**GIVEN RECORDS:**

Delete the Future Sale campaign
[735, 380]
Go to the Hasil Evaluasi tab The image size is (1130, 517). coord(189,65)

...

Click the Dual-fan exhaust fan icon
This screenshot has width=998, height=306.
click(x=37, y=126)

**BRIEF:** Which lines above run from the one containing "Delete the Future Sale campaign" down to the one containing "Go to the Hasil"? Repeat exactly those, both ends included, and nothing else.

**RESULT OF THE EXERCISE:**
Delete the Future Sale campaign
[735, 380]
Go to the Hasil Evaluasi tab The image size is (1130, 517). coord(189,65)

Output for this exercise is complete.